Funding: Funding was provided by Dermavant Sciences, Inc.
ROSACEA
A novel formulation of BPO for long-term management of rosacea
Presenters: Bhatia ND,1 Lain E,2 Baldwin H,3,4 Brantman S,5 Del Rosso JQ,6 Sivamani RK7,8
Affiliations: 1Therapeutics Clinical Research; 2Sanova Dermatology; 3The Acne Treatment & Research Center; 4Rutgers Robert Wood Johnson Medical Center; 5Galderma Laboratories, LP; 6JDR Research; 7Integrative Skin Science and Research; 8Pacific Skin Institute
Background: Benzoyl peroxide (BPO) has demonstrated efficacy in rosacea treatment; however, despite the promising data, the use of traditional formulations has been limited by subject intolerability. In rosacea skin, tolerability reactions observed with previous formulations of BPO included burning, itching, and stinging. A new formulation of encapsulated BPO has been developed that is both efficacious and tolerable for subjects with moderate to severe rosacea. In the formulation reported here, BPO is enclosed in a silica microcapsule that gradually releases BPO to the skin.
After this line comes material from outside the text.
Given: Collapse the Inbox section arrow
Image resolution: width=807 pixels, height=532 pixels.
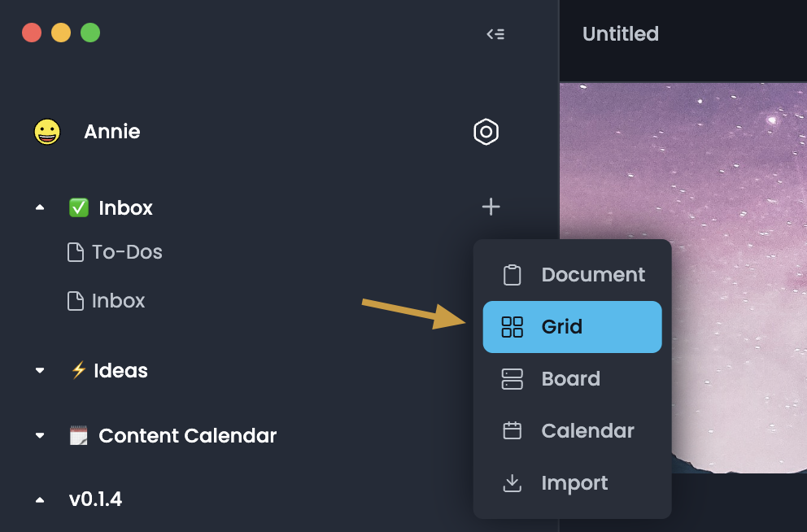Looking at the screenshot, I should [40, 208].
Two previous 12-week Phase 3 trials of encapsulated benzoyl peroxide cream, 5% (E-BPO) demonstrated significant efficacy, rapid onset of action as early as Week 2, and good safety and tolerability at Week 12. This report summarizes the results from the up-to-52-week extension of the two Phase 3 trials with the primary objective of evaluating the long-term safety of E-BPO in subjects with moderate to severe rosacea.
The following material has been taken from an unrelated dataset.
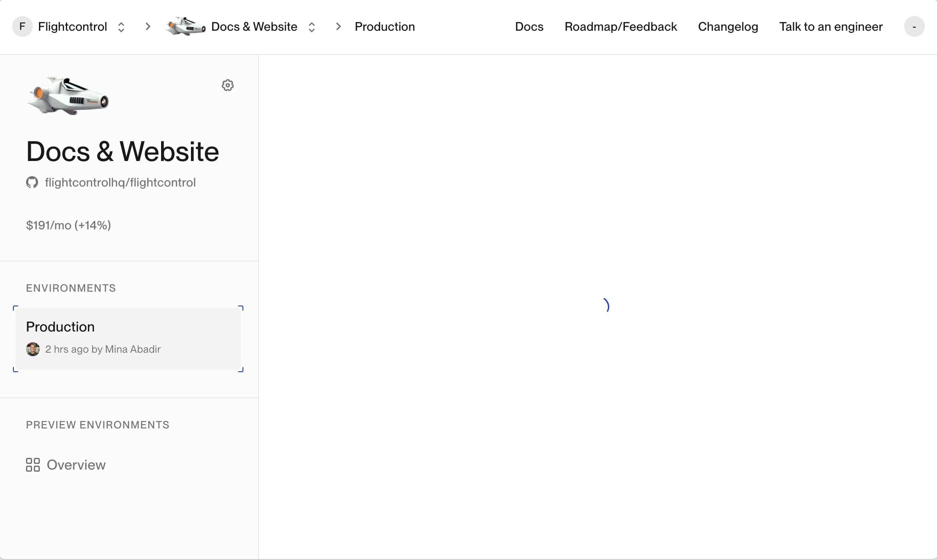The image size is (937, 560).
Task: Click chevron after Flightcontrol breadcrumb
Action: click(x=148, y=27)
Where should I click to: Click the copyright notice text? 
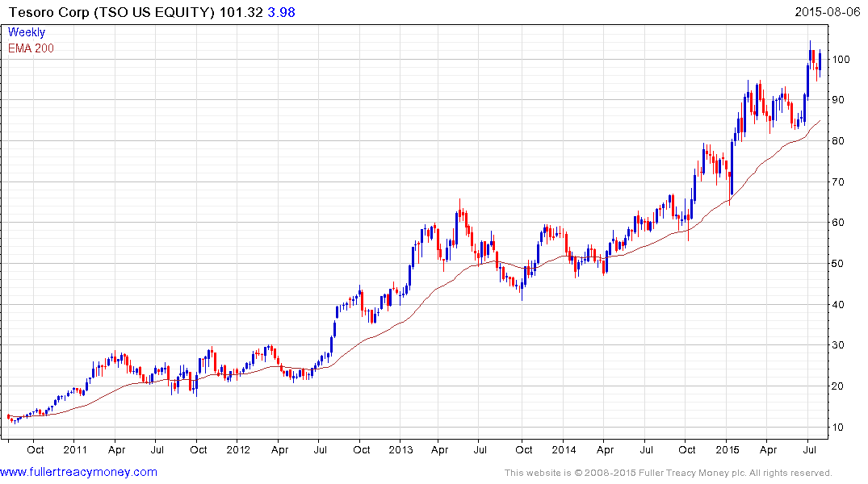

Methods: 547 adult subjects (≥18 years old who had an Investigator Global Assessment [IGA] of Grade 3 or 4, ≥15 inflammatory lesions, and ≤2 nodules) with moderate or severe rosacea were enrolled in the 40-week extension of the two 12-week, double-blind, vehicle-controlled Phase 3 trials. 363 subjects enrolled in the extension were previously treated with E-BPO and 184 were previously treated with vehicle during Phase 3. All subjects were assigned to treatment with E-BPO. Subjects were followed for up to 40 weeks in the extension (for a total of up to 52 weeks). Subjects were on treatment only when IGA >1. The primary objective of this long-term safety study was to determine the nature, frequency, and severity of adverse events (AEs) associated with E-BPO for up to 52 weeks. This study also measured the proportion of subjects achieving an IGA success rating of “clear” or “almost clear” at the end of study (Week 40). Additional assessments included erythema and telangiectasia scores measured from baseline to week 40, a relapse assessment, and a Rosacea Quality of Life (RosaQoL) questionnaire assessment.
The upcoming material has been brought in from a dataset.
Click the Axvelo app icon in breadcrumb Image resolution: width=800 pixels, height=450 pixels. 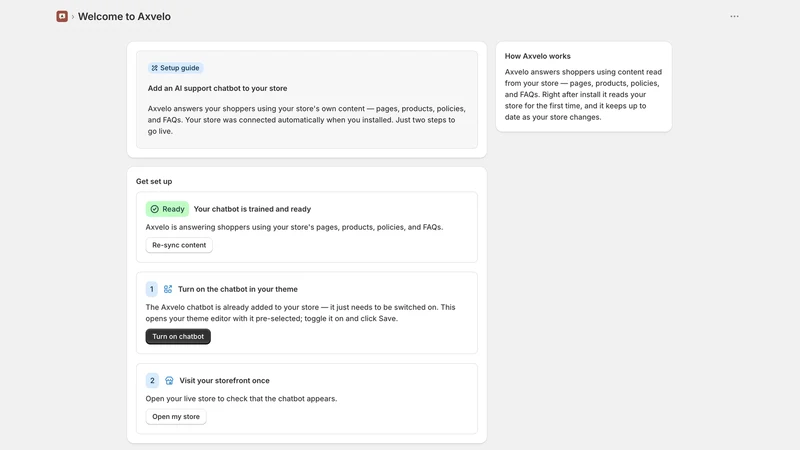(62, 16)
Results: No clinically significant safety findings were reported in this study. E-BPO was generally safe and well tolerated by study participants. AEs related to study drug and reported by more than 1 percent of subjects included application site erythema (1.1%) and application site pain (1.1%). At the end of the 52-week evaluation, 73.2 percent of subjects achieved success. The median number of treatment-free days until relapse was 58 days. Results from the RosaQoL questionnaire found that subjects had improvement in total score, symptom subscale score, function subscale score, and emotional subscale score from baseline to the end of the trial.
Conclusion: In this long-term extension of two Phase 3 randomized, controlled trials, E-BPO applied for up to 52 weeks in subjects with rosacea demonstrated progressive and lasting clinical improvement. Efficacy was demonstrated by the percentage of subjects achieving IGA success and reduction in erythema. Importantly, E-BPO demonstrated excellent cutaneous safety and tolerability in rosacea skin.
Funding: Study funded by Sol-Gel Technologies Ltd.; poster support provided by Galderma Laboratories, L.P., Fort Worth, TX.